In this study, the SMG-A and SMG-B groups, which were inoculated with the probiotics, had significantly lower TAN and nitrite levels than the control group. As the feed is supplied to the shrimp, the concentration of toxic ions, such as ammonia and nitrite, which increases due to the accumulation of feed residues and excrement in the rearing water, may increase, causing shrimp disease, and high mortality may occur [65]. Therefore, water quality management is an important factor in the success of shrimp aquaculture. Multiple studies have demonstrated that probiotics have great potential for reducing toxic ion concentrations in rearing water [65,66,67]. Similar to the results of this study, B. subtilis CM3.1 was inoculated into the rearing water of L. vannamei, and the growth parameters of the shrimp were observed for 120 h. TAN and nitrite levels were found to be significantly reduced [68]. In a similar study, the rearing water of the Pacific white shrimp was inoculated with B. amyloliquefaciens, and the growth parameters of the shrimp were observed for 169 d. Consequently, it was found that this bacterium can significantly improve water quality [69]. In a previous study, it was reported that Salipiger sp. can remove organic compounds, such as nitrite, from wastewater, and E. aestuarii has recently been shown to effectively eliminate such compounds from aquaculture wastewater through extracellular enzymatic activity [36,70]. In this study, it was confirmed that the water quality in the rearing water was improved due to the denitrification action by the two microorganisms.
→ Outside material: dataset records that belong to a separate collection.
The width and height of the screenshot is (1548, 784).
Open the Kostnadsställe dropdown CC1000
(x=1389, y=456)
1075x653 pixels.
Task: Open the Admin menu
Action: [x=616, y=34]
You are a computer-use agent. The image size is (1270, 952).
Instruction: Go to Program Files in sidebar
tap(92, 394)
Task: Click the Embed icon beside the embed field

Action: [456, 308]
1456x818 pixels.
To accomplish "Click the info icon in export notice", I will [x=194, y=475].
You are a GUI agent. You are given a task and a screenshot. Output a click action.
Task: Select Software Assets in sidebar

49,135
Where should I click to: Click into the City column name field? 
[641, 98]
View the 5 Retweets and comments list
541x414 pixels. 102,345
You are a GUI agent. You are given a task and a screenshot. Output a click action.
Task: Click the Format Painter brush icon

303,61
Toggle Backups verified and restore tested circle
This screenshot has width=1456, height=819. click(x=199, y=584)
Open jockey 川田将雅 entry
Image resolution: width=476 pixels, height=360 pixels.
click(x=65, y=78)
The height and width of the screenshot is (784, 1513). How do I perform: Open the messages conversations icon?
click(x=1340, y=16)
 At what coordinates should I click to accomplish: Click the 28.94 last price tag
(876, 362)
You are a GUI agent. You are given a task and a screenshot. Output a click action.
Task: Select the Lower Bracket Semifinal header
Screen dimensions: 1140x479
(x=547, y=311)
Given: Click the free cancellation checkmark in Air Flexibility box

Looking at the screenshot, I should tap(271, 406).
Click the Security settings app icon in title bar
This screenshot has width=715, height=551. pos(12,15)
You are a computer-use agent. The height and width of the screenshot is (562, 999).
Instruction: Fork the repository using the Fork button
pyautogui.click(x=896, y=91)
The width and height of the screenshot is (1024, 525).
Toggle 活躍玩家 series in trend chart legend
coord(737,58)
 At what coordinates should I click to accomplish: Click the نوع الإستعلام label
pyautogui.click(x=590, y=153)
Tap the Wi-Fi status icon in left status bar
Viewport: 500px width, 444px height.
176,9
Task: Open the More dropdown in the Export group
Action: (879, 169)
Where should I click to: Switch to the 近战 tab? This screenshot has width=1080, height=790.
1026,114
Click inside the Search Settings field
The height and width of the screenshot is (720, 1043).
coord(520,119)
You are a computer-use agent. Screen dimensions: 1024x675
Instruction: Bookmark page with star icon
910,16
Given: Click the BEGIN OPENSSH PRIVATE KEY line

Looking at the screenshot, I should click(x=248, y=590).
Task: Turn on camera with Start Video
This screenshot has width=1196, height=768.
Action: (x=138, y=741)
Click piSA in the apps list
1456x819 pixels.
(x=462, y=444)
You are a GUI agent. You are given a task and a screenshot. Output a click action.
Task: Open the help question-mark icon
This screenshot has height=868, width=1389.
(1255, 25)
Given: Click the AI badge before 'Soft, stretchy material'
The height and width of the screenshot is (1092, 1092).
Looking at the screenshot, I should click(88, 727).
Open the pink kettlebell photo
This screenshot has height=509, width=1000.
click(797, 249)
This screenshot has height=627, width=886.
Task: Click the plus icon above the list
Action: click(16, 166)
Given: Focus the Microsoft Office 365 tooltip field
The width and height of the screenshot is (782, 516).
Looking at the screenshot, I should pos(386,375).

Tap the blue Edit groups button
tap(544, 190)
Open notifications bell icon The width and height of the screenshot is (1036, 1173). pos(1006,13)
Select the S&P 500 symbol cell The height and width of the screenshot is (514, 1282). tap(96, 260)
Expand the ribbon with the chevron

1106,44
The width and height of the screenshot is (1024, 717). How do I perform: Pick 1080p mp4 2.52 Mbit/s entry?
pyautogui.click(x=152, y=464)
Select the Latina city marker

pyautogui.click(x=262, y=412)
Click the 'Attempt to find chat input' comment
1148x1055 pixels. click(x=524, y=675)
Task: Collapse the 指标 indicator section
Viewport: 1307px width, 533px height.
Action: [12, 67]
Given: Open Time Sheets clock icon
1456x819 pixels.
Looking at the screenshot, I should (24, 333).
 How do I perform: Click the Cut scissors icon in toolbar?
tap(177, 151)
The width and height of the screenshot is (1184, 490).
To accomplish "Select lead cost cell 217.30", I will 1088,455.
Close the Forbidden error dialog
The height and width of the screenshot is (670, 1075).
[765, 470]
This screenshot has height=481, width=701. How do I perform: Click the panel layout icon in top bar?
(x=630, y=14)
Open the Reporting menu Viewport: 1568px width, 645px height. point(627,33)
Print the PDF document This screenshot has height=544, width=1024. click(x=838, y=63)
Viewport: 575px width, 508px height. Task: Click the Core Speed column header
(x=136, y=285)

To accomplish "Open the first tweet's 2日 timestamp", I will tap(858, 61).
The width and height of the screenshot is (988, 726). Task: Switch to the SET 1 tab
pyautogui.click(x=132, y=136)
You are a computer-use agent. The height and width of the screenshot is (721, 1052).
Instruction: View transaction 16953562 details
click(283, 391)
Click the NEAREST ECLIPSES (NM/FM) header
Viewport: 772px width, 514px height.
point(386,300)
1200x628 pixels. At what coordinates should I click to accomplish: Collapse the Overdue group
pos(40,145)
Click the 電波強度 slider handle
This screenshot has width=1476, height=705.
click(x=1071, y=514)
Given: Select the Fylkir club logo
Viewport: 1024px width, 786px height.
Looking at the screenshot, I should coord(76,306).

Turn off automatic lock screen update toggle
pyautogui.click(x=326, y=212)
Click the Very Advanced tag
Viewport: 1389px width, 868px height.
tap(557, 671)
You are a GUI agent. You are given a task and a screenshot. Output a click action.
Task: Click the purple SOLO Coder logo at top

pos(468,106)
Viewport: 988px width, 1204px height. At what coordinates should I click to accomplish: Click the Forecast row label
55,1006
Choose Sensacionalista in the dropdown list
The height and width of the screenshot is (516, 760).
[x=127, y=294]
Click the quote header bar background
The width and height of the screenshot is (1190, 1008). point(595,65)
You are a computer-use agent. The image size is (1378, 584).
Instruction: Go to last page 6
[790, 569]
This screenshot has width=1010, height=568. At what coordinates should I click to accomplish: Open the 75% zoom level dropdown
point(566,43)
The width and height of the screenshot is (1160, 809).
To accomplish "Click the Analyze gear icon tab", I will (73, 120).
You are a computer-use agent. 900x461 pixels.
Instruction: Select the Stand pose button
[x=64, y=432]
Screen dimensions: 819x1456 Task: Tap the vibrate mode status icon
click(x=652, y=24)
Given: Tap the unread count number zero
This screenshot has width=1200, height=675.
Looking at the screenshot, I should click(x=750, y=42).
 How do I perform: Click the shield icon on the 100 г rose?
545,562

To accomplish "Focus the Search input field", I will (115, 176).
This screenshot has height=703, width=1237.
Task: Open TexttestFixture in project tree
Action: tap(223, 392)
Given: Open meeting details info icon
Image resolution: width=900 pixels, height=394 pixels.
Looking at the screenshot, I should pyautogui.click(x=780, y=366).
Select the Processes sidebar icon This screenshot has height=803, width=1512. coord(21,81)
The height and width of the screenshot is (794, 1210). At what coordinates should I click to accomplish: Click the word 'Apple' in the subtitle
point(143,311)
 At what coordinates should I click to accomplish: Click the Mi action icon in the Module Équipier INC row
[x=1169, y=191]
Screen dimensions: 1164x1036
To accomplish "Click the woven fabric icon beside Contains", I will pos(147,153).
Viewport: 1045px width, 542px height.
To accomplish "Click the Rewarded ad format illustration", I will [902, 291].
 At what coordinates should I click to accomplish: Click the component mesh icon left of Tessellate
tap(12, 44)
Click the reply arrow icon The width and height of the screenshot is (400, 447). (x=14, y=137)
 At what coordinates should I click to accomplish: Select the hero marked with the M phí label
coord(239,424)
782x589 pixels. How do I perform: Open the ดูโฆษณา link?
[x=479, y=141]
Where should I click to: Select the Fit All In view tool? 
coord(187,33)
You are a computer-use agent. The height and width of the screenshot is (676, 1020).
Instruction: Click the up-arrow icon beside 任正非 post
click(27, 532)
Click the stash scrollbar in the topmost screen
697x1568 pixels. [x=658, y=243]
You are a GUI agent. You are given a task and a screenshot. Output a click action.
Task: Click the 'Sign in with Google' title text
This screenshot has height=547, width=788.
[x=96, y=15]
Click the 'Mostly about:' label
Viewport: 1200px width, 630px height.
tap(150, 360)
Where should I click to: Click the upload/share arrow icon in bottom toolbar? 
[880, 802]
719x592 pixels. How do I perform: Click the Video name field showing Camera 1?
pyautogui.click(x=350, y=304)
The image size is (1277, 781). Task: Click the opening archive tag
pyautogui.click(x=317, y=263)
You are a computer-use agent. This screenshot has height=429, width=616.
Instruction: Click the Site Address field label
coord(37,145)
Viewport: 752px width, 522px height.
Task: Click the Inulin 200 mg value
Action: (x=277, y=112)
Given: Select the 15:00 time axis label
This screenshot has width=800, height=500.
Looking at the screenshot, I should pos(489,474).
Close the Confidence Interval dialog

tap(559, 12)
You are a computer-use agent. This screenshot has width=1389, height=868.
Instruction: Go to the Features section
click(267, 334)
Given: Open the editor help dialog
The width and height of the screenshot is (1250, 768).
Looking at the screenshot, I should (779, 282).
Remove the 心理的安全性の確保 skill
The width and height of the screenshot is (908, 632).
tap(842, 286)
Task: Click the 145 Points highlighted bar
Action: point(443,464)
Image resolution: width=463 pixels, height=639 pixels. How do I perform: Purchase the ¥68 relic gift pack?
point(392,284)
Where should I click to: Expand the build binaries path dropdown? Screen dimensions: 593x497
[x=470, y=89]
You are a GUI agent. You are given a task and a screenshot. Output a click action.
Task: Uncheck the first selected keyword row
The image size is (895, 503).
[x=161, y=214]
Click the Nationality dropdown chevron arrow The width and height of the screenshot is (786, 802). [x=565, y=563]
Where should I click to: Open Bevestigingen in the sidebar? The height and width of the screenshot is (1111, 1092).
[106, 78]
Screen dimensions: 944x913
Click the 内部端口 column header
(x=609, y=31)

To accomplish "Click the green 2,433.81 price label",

However, research on water quality improvement by these two microorganisms is insufficient, so it is considered that supplementary studies related to TSS and alkalinity are needed in the future.

5. Conclusions

Both bacterial strains were shown to improve the water quality in the aquaculture of L. vannamei. In particular, E. aestuarii can improve the growth, FE, nutritional content, and innate immunity of L. vannamei, so it can be recommended as a probiotic for L. vannamei. The synergistic effect of mixing the two bacterial strains, and mixing them with other proven probiotics, needs to be studied. Our findings suggest that S. thiooxidans and E. aestuarii from the Saemangeum Reservoir can improve the quality of aquaculture water, and, in particular, E. aestuarii is a potential probiotic for L. vannamei.